### AIM
Reproduce verbatim the entries starting at the line containing "You are a computer-use agent. The image size is (1280, 640)." and ending at the line containing "click(x=466, y=443)", both lines included, and output nothing else.

## START RECORDS FOR THE EXERCISE

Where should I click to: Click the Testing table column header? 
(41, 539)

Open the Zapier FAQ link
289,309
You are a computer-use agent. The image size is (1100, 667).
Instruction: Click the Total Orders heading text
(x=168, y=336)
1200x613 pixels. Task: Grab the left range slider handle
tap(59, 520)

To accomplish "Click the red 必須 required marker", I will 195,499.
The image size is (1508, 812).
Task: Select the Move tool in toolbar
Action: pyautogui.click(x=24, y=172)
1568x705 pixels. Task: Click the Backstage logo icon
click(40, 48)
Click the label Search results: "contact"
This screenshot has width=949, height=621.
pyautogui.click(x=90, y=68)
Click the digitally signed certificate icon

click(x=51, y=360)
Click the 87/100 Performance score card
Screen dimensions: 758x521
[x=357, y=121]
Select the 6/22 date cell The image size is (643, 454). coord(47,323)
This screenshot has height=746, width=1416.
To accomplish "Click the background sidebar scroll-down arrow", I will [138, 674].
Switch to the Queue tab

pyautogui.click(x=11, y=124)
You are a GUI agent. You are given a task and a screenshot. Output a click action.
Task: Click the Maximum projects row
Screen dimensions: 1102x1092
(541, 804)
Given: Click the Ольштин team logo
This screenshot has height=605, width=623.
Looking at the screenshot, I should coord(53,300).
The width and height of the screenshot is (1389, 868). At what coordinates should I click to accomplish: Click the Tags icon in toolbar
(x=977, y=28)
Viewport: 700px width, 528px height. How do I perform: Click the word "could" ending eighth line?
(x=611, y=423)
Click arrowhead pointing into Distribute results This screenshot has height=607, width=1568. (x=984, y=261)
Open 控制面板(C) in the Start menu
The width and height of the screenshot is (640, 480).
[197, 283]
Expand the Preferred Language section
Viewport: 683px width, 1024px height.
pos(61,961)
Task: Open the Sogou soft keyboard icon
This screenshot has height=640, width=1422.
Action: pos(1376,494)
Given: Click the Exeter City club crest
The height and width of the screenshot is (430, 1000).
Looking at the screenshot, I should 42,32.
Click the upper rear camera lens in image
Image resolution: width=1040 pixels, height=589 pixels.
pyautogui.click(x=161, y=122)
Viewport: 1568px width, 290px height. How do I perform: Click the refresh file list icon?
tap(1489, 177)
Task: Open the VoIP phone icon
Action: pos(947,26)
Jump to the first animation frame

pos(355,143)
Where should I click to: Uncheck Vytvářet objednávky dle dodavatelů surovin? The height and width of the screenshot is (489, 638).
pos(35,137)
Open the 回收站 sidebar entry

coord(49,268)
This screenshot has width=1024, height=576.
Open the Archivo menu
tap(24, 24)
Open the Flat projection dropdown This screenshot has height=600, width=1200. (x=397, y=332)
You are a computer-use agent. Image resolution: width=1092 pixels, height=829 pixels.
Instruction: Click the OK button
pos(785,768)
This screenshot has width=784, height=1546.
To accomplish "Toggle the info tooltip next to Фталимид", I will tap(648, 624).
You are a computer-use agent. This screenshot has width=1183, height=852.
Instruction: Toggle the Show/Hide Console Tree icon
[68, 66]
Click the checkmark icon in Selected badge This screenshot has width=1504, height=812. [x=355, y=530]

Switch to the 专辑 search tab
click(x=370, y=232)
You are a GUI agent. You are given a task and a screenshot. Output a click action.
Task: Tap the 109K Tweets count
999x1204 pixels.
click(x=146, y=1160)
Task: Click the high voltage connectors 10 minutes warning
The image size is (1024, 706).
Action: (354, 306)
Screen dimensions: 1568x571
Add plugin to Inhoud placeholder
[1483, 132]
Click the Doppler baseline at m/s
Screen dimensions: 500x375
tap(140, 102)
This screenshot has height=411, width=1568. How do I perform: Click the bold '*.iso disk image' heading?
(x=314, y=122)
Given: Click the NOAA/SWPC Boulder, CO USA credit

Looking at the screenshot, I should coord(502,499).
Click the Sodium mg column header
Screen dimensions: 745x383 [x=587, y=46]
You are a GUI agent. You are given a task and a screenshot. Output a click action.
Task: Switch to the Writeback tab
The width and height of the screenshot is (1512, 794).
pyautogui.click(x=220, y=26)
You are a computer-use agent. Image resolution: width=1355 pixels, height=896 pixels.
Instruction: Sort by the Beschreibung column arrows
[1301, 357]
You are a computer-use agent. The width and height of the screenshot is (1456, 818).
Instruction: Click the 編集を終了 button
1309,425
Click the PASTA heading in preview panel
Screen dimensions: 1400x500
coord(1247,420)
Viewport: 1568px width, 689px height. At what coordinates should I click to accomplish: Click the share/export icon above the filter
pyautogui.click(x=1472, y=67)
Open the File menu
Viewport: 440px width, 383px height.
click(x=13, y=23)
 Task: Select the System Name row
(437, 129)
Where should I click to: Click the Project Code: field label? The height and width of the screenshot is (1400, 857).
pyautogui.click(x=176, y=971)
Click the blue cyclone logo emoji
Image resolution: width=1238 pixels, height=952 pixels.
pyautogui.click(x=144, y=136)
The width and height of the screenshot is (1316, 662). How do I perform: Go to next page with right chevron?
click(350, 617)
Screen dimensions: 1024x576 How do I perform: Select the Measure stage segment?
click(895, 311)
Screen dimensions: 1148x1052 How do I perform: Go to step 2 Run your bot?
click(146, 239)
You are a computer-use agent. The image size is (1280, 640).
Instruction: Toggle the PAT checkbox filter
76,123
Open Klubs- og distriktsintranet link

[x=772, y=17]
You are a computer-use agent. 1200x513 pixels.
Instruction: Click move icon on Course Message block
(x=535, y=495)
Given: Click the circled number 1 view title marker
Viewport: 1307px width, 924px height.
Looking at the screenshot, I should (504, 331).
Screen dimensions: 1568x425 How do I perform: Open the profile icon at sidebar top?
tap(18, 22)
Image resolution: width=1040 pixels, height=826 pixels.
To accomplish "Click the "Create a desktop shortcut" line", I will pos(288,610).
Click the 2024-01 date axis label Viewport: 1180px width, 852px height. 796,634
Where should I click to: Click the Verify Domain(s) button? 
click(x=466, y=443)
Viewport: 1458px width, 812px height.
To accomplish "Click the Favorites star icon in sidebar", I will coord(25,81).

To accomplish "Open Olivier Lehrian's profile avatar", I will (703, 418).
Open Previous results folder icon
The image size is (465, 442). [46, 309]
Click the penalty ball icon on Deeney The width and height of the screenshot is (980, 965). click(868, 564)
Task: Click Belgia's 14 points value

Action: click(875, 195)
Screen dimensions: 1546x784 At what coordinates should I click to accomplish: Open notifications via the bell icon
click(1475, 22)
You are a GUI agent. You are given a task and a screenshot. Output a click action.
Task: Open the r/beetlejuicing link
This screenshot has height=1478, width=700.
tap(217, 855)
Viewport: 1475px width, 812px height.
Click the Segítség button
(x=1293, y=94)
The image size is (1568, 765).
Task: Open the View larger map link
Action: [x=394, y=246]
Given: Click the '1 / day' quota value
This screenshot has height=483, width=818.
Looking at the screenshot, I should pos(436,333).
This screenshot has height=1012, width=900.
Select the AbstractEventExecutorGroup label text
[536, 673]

## END RECORDS FOR THE EXERCISE

### RESULT OF THIS EXERCISE
You are a computer-use agent. The image size is (1280, 640).
Instruction: Toggle the PAT checkbox filter
76,123
Open Klubs- og distriktsintranet link

[x=772, y=17]
You are a computer-use agent. 1200x513 pixels.
Instruction: Click move icon on Course Message block
(x=535, y=495)
Given: Click the circled number 1 view title marker
Viewport: 1307px width, 924px height.
Looking at the screenshot, I should (504, 331).
Screen dimensions: 1568x425 How do I perform: Open the profile icon at sidebar top?
tap(18, 22)
Image resolution: width=1040 pixels, height=826 pixels.
To accomplish "Click the "Create a desktop shortcut" line", I will pos(288,610).
Click the 2024-01 date axis label Viewport: 1180px width, 852px height. 796,634
Where should I click to: Click the Verify Domain(s) button? 
click(x=466, y=443)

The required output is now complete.